Holmgren’s mother told 5 EYEWITNESS NEWS her son has struggled with mental health for years and family members have had trouble getting him help.

“My heart broke, my heart broke,” Vicki Galicia, Holmgren’s mother, told 5 EYEWITNESS NEWS about the moment she saw the officer shot by Holmgren.

“Not to excuse his behavior, because that officer didn’t deserve that, absolutely not, we have a big respect for the police department,” Crystal Dunaski, Holmgren’s sister, added.

The family also said the shooting didn’t need to happen, as he’s been on civil commitment for the past two years. However, in the spring, he was released from a treatment facility.

“They released him because there was no room in the hospital, that was back in March, they said, ‘Can you come get him?'” Dunaski said.

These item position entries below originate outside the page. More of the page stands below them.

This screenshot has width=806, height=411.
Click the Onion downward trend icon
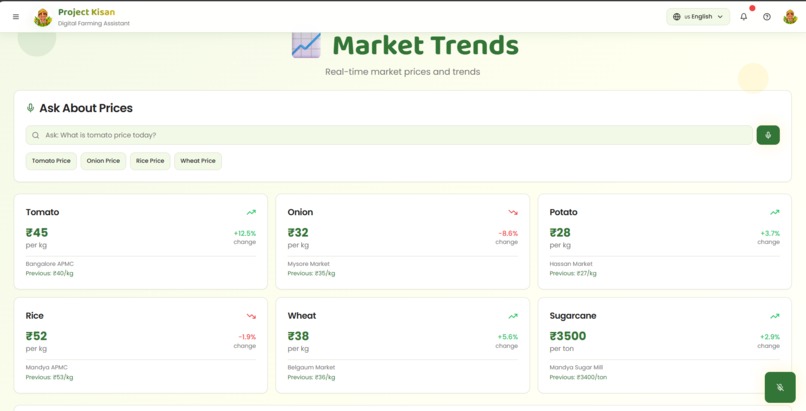[x=513, y=212]
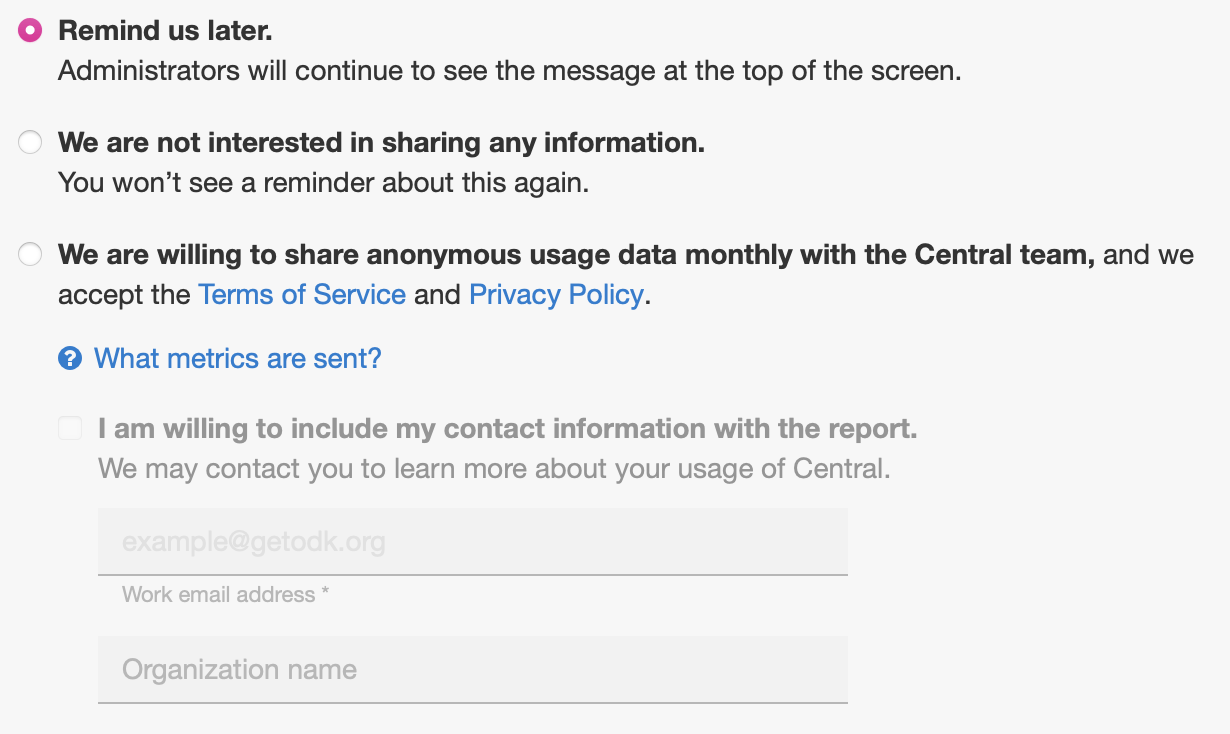Click the bold Remind us later label
The width and height of the screenshot is (1230, 734).
pos(165,31)
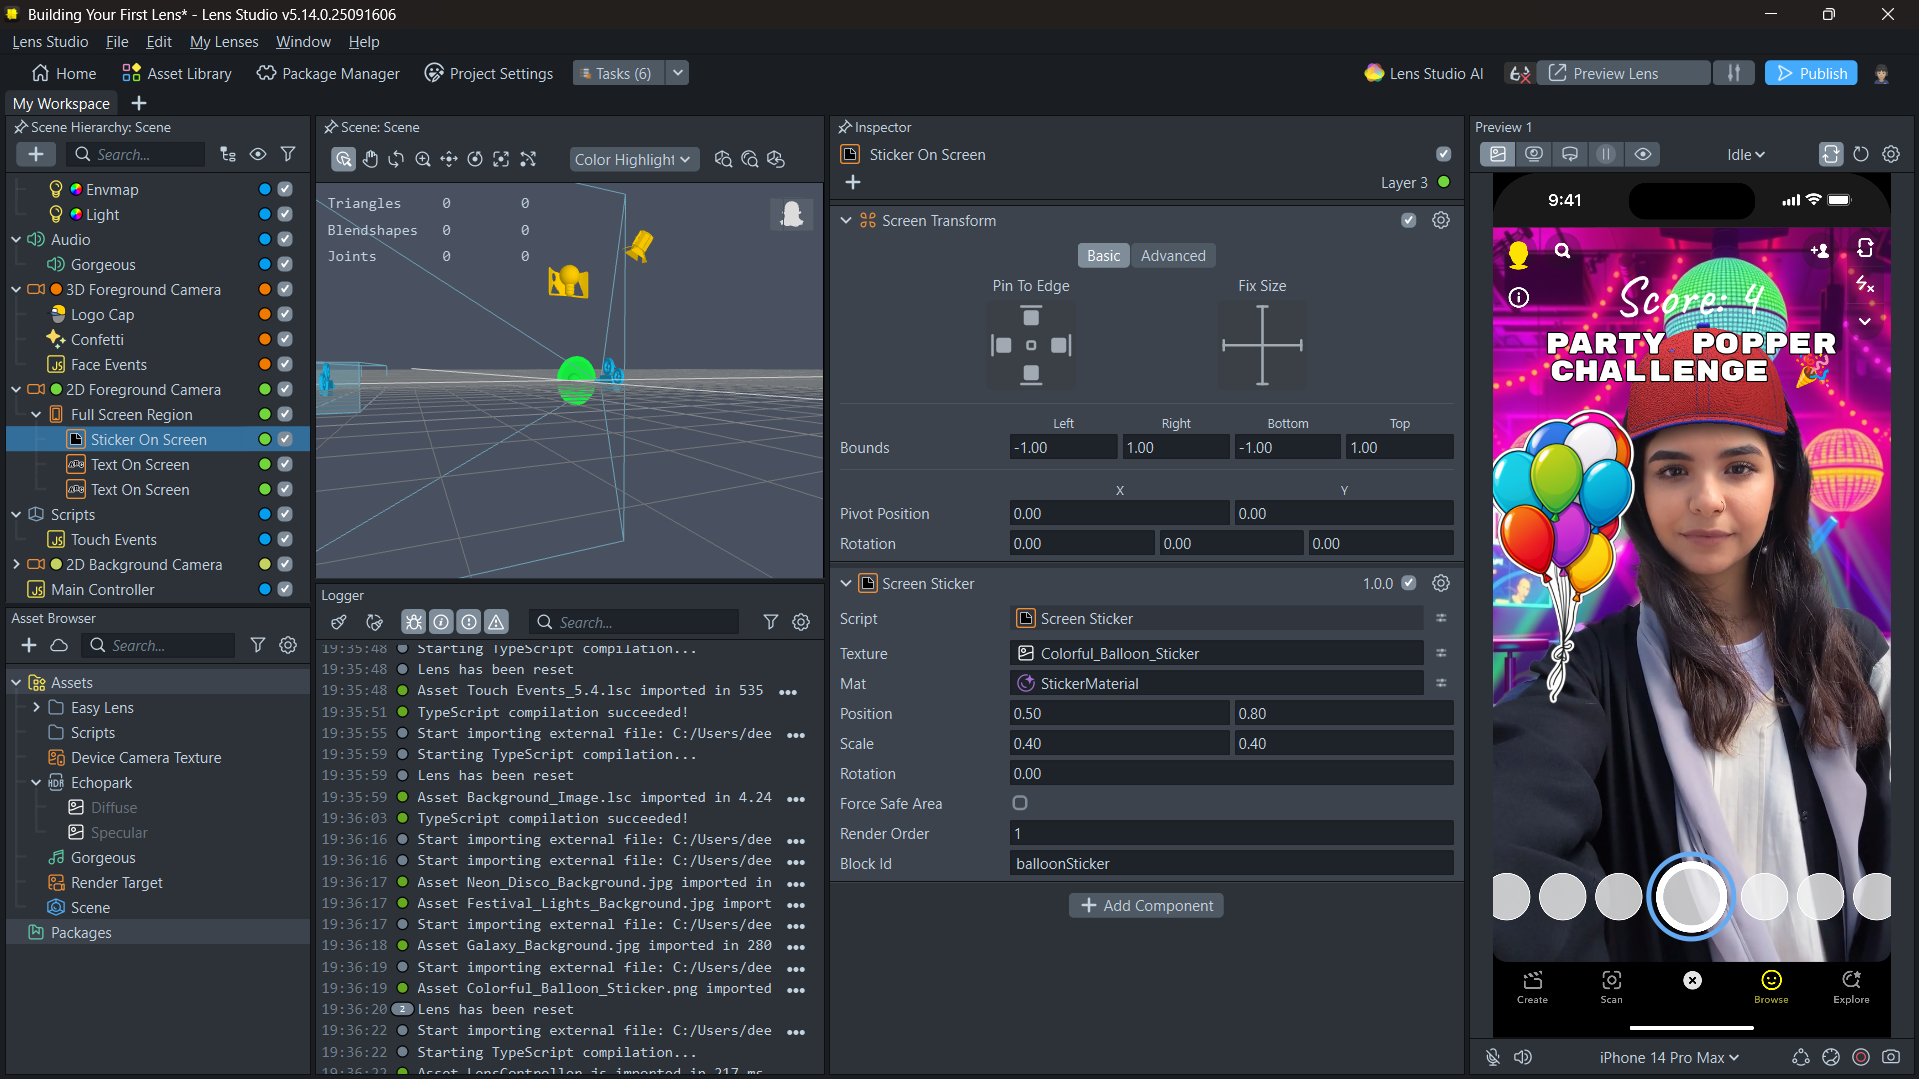Click the Hierarchy filter funnel icon
Image resolution: width=1919 pixels, height=1079 pixels.
point(288,154)
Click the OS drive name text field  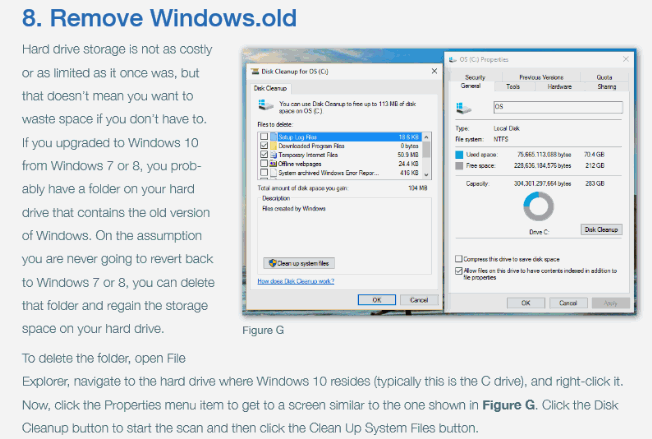point(557,106)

“We talk about awareness but there’s no beds, there’s no help,” Galicia added.

Ramsey County Sheriff Bob Fletcher said their situation isn’t unusual, adding that “dozens of families” are in the same situation, “begging for help.”

“You shouldn’t have to shoot a police officer to finally get help from the state of Minnesota, regarding mental health,” Fletcher said.

Holmgren’s first court appearance is scheduled for Friday morning. The attempted murder charge carries a penalty of up to 20 years in prison and the assault charges each carry up to 30 years and a $40,000 fine.